TASK TO CARRY OUT:
What you produce should match the records below precisely, except that images are removed.
────────────────
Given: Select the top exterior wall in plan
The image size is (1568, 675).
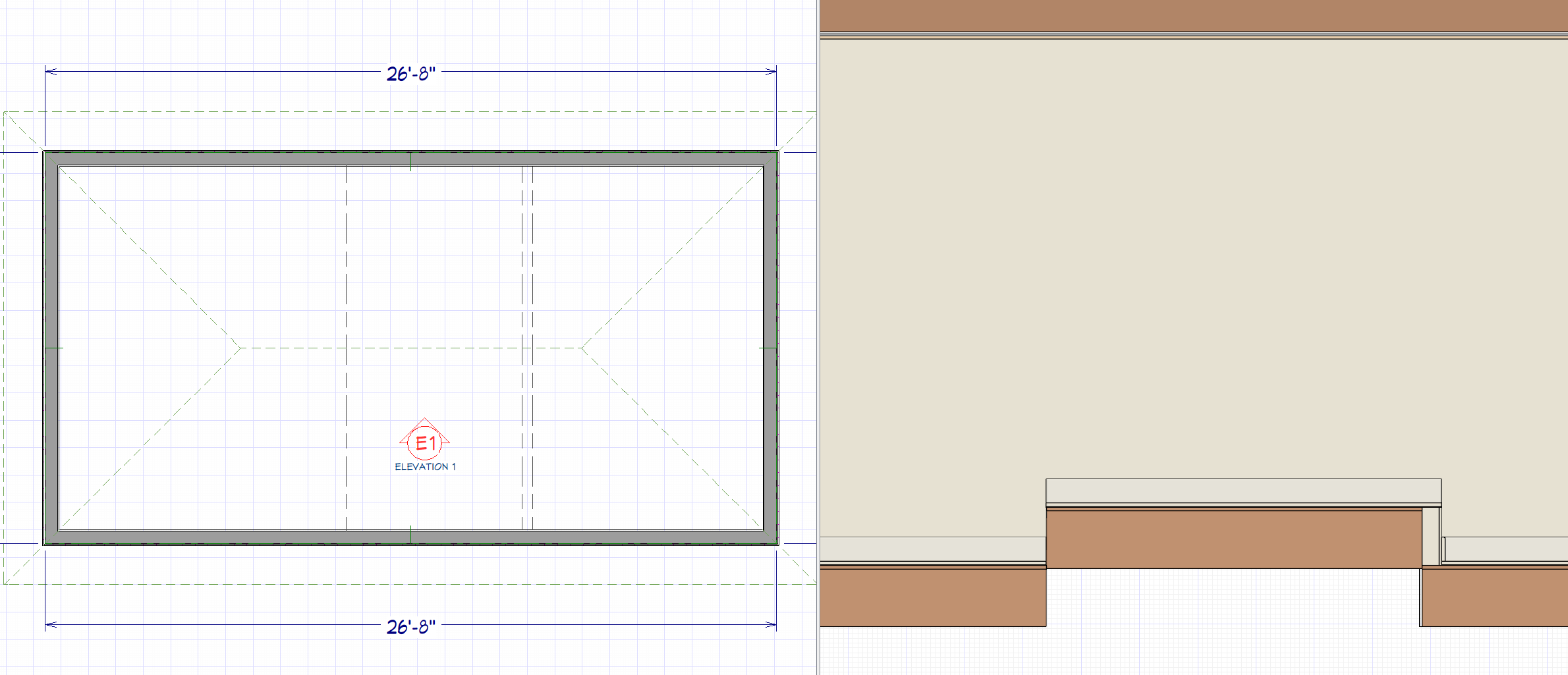Looking at the screenshot, I should coord(264,159).
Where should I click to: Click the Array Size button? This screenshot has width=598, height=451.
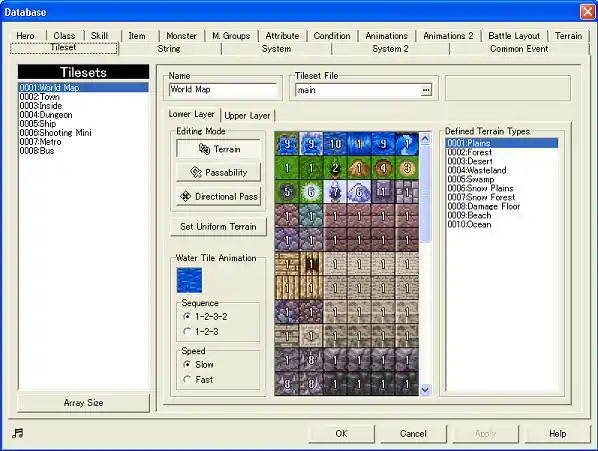click(x=84, y=403)
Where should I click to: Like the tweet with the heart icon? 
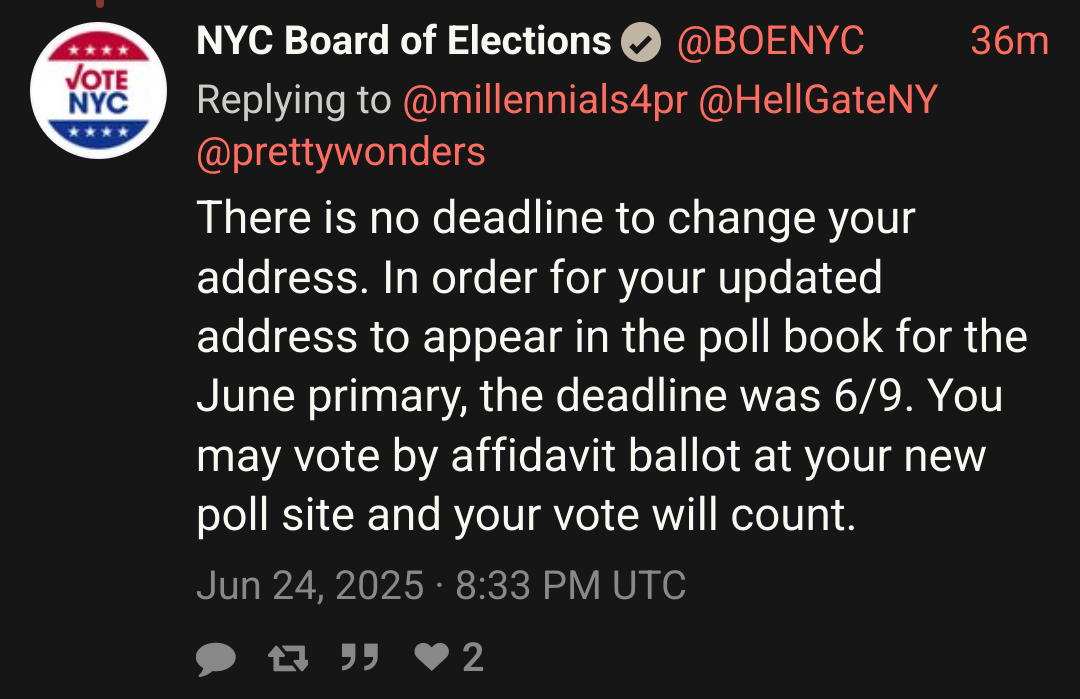coord(432,656)
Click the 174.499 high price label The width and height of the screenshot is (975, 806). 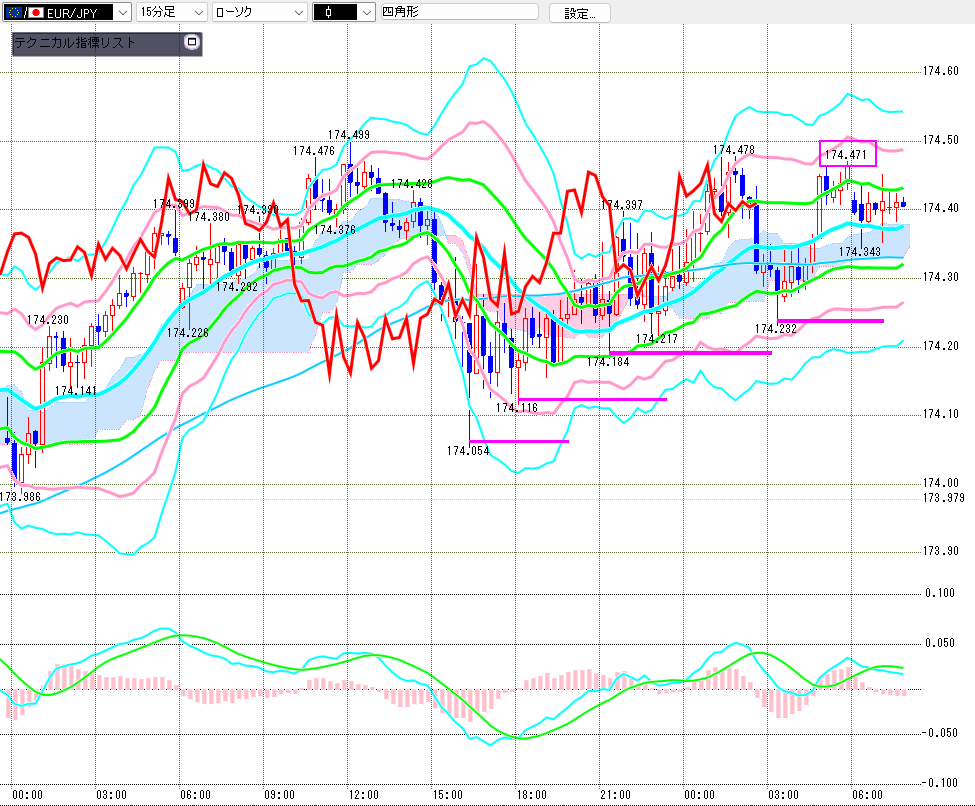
────────────────
OUTPUT OF THE EXERCISE:
Given: Select the top exterior wall in plan
The image size is (1568, 675).
Looking at the screenshot, I should coord(264,159).
Where should I click to: Click the Array Size button? This screenshot has width=598, height=451.
click(x=84, y=403)
Where should I click to: Like the tweet with the heart icon? 
coord(432,656)
Click the 174.499 high price label The width and height of the screenshot is (975, 806). 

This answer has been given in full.